Retraites 1894

      


TROISIÈME INSTRUCTION
La chasteté  -  L'obéissance

Nous parlions hier du vœu de chasteté, et nous disions qu'il y avait deux points à considérer:  la chasteté négative et la chasteté positive. Ce qu'il ne faut pas faire, et ce qu'il faut faire.
Ordinairement quand on parle de la chasteté, on ne s'occupe que du premier point de vue. Tous les auteurs à peu près, excepté St. François de Sales, n'envisagent que la partie négative. Mais, dit notre bienheureux Père, non seulement il ne faut pas s'attacher aux plaisirs mauvais, aux choses et aux affections terrestres, mais il faut attacher positivement notre cœur à Dieu, à Notre-Seigneur, à sa sainte humanité. Il ne faut pas oublier et laisser là notre cœur. Nous nous occupons beaucoup d'études, de théologie, de philosophie, de lettres ou de sciences : tout cela fait travailler notre intelligence. Si nous ne nous en tenons, en tout cela, qu'à notre devoir strict et rigoureux, le cœur n'aura pas de place. C'est pourquoi les théologiens, en général, oublient la partie positive, la partie affective du vœu de chasteté. C'est une grande lacune et c'est une grande inexactitude. L'homme n'est pourtant pas de bois ! et comme disait le saint homme Job, ma chair n'est pas d'airain, et mes os ne sont pas de fer !

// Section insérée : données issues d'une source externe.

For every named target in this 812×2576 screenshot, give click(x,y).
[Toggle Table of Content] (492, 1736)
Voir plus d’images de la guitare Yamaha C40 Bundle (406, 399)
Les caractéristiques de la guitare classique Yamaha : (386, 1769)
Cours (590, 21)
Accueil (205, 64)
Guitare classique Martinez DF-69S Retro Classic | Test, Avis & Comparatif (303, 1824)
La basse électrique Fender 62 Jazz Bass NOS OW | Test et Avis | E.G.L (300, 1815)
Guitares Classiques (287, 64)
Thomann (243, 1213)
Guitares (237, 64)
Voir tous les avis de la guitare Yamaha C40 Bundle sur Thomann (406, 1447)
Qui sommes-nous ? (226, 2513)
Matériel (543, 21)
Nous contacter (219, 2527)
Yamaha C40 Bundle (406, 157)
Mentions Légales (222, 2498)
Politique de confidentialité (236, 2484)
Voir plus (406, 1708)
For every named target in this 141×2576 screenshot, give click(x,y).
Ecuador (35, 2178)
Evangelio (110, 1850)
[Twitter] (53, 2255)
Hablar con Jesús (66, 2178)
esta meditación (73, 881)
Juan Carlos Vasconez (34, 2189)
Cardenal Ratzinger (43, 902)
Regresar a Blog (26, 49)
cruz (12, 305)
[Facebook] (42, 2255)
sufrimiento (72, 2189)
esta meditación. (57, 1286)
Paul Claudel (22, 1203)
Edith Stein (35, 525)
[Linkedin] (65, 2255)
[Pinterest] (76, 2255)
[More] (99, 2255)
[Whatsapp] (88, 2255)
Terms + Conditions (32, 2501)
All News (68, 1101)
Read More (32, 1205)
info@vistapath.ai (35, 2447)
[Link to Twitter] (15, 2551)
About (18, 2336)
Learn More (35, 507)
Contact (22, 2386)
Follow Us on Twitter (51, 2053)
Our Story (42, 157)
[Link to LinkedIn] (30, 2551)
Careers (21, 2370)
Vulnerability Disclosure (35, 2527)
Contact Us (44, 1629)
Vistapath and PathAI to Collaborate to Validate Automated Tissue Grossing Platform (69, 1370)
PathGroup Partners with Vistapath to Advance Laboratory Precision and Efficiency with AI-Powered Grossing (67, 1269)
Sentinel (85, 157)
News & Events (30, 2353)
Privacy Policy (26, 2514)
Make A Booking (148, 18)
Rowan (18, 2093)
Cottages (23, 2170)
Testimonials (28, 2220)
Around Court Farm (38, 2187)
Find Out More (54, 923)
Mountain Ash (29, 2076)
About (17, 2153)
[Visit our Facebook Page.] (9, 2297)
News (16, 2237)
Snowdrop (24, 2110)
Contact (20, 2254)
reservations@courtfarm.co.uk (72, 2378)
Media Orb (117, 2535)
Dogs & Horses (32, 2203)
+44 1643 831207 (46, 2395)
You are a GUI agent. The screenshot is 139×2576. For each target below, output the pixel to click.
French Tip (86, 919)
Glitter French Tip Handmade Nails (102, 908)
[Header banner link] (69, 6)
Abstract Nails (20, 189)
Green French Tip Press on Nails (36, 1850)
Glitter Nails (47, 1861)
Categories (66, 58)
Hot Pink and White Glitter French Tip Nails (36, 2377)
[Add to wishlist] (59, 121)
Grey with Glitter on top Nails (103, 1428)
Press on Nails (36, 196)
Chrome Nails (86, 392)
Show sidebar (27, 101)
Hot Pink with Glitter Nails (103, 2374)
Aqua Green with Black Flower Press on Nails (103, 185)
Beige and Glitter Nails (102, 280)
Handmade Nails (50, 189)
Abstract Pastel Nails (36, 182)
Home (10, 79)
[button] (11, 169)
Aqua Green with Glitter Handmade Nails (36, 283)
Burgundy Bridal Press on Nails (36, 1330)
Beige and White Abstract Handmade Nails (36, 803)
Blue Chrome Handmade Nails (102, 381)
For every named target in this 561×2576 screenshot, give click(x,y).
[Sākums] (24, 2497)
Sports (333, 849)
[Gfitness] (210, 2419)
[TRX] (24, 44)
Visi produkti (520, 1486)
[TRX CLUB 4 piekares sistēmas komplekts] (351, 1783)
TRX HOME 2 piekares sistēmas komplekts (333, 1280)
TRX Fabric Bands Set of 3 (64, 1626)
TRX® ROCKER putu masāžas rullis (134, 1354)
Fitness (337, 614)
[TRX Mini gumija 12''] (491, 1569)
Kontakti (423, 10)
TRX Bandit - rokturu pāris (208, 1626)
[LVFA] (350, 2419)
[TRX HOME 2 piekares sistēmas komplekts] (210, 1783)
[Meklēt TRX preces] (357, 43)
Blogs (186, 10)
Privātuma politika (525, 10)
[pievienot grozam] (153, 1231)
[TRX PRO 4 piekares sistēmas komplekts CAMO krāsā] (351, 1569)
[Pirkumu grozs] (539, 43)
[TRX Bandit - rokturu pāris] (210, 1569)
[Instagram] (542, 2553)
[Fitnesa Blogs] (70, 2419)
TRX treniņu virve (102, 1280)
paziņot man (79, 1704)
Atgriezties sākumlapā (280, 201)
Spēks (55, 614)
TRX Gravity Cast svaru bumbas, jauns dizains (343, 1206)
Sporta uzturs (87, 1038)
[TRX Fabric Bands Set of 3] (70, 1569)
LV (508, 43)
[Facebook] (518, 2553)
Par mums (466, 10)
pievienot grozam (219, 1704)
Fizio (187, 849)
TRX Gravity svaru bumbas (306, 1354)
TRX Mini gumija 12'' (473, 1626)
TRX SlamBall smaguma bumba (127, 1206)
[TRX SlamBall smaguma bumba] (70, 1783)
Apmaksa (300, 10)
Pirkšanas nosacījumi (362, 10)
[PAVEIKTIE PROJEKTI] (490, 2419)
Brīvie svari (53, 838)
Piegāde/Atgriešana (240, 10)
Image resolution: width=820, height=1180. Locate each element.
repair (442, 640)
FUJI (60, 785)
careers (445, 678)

Nous suivrons donc un autre chemin. Au travail de notre intelligence, de notre volonté, nous ajouterons encore quelque chose, l'amour de notre cœur, l'affection, le sentiment. On déprécie trop en général le sentiment. Il semble que ce soit l'affaire des femmes plutôt que celle des hommes. Mais regardez les saints. Qu'est‑ce qui domine en St François de Sales, n'est‑ce pas l'affection pour Dieu ? St Alphonse de Liguori était un grand théologien : mais s'il est remarquable par sa doctrine, il ne l'est pas moins par sa piété, par les sentiments affectueux avec lesquels il allait au Saint Sacrement, à la Sainte Vierge. St  Vincent de Paul, quelle est la note qui domine chez lui ? N'est‑ce pas l'amour tendre et affectif pour Dieu, tout aussi bien que les œuvres d'apostolat et de miséricorde ? Voyez St Paul, voyez tous les apôtres, St. Pierre, St Jean : quels élans enflammés d'amour pour Notre-Seigneur ! L'homme est composé d'un corps et d'une âme, d'un esprit  et d'un cœur : il faut tout donner à Dieu. Qu'est‑ce que le bon Dieu du reste regarde de préférence ? Deus autem intuetur cor. C'est lui qui a créé notre intelligence ; mais pourvu qu'elle n'abuse pas des lumières qu'il lui donne, ce n'est pas elle qui attire surtout son attention : Deus autem intuetur cor : c'est au cœur surtout qu'il prend garde.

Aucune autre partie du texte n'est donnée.